Tribunal decide que caução de rendas está isenta de IRS
“A caução não é verdadeiramente um rendimento, nem na perspetiva civilista, nem na perspetiva económica, sendo que não se integra verdadeiramente no património do seu beneficiário” e, nesse sentido, não deverá incidir sobre ela IRS. O entendimento é do tribunal arbitral e vai totalmente contra aquela que tem sido a orientação da Autoridade Tributária e Aduaneira (AT) nesta matéria. A decisão foi proferida no âmbito de um processo interposto no Centro de Arbitragem Administrativa (CAAD) e um dos árbitros votou vencido, mas o contribuinte acabou mesmo por sair ganhador, recuperando imposto no valor de 180 mil euros.
Em causa estava uma empresa agrícola proprietária de um prédio rústico que fez um contrato de arrendamento do mesmo. Com o contrato recebeu uma caução de cerca de 570 euros, tendo ficado acordado que, no final do contrato, e se não houvesse algum tipo de incumprimento do inquilino, a caução seria devolvida.
A dita empresa foi, entretanto, alvo de uma inspeção por parte do Fisco que detetou que o valor da caução não tinha sido incluído na declaração de IRS desse ano ao contrário do que, de acordo com o entendimento da AT, devia ter feito. O resultado foi uma liquidação adicional exigindo ao contribuinte mais 160 mil euros de imposto, acrescidos de juros compensatórios no valor de 21 mil euros.
Basicamente, o Fisco entende que o valor recebido a título de caução configura um rendimento predial sujeito a IRS, devendo aplicar-se-lhe a taxa de 28% aplicável às rendas. Já o contribuinte defendeu que a caução não está abrangida pelas normas de incidência do IRS e decidiu levar a questão a tribunal, que acabaria por lhe dar razão.
Os árbitros – Francisco Carvalho Furtado, Nuno Maldonado Sousa e Guilherme W. d’Oliveira Martins, que votou vencido – concluíram que “a caução não é verdadeiramente um rendimento, nem na perspetiva civilista, nem na perspetiva económica”. Desde logo porque “não se integra verdadeiramente no património do seu beneficiário” e, para além de um depósito em dinheiro “pode ser prestada por meio de títulos de crédito, pedras ou metais preciosos, ou por penhor, hipoteca ou fiança bancária”, prosseguem, citando o Código Civil. “Mesmo quando é prestada de forma pecuniária, não se trata de um verdadeiro recebimento de dinheiro, mas antes de ‘depósito de dinheiro’”.
De 2018 para cá, há várias informações vinculativas prestadas pelos serviços da AT que concluem sempre que quem recebe caução tem mesmo de pagar IRS sobre ela, mesmo que depois a venha a devolver. Em junho do ano passado, o Fisco optou por elaborar um ofício circulado, assinado pela subdiretora-geral Helena Pegado Martins, com o objetivo de “harmonizar procedimentos”.
Direito fiscal vs direito civil
O ofício circulado refere que para efeitos fiscais, o conceito de renda é mais amplo do que aquele que se aplica no direito civil. Quer isto dizer que os rendimentos prediais incluem, não só as rendas propriamente ditas, como “os serviços relacionados” com “a cedência do uso do prédio ou de parte dele”. Desta forma, a caução que o proprietário recebe é ela própria um rendimento, na medida, até, que se traduz num “acréscimo de valor ao património de quem cede o uso ou o gozo temporário do bem locado”. Se for devolvida no final, “é passível de ser considerada um gasto suportado e pago para o locador/senhorio, no anexo F da declaração modelo 3 do ano em que ocorrer a devolução”.

Linhas de dados —
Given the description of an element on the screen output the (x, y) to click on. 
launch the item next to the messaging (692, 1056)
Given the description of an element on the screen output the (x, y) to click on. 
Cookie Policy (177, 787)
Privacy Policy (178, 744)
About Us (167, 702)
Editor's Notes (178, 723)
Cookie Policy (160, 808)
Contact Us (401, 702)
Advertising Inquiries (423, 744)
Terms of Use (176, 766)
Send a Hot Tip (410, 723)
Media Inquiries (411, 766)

Conjunto de tarefas —
a) No texto sobre a caução de rendas, que taxa o Fisco considera que se deve aplicar ao valor recebido como caução?
b) Reproduza do texto sobre a caução de rendas tudo o que vai de "A dita empresa" até "lhe dar razão.".

Respostas dadas —
a) A taxa de 28% aplicável às rendas.

b)
A dita empresa foi, entretanto, alvo de uma inspeção por parte do Fisco que detetou que o valor da caução não tinha sido incluído na declaração de IRS desse ano ao contrário do que, de acordo com o entendimento da AT, devia ter feito. O resultado foi uma liquidação adicional exigindo ao contribuinte mais 160 mil euros de imposto, acrescidos de juros compensatórios no valor de 21 mil euros.
Basicamente, o Fisco entende que o valor recebido a título de caução configura um rendimento predial sujeito a IRS, devendo aplicar-se-lhe a taxa de 28% aplicável às rendas. Já o contribuinte defendeu que a caução não está abrangida pelas normas de incidência do IRS e decidiu levar a questão a tribunal, que acabaria por lhe dar razão.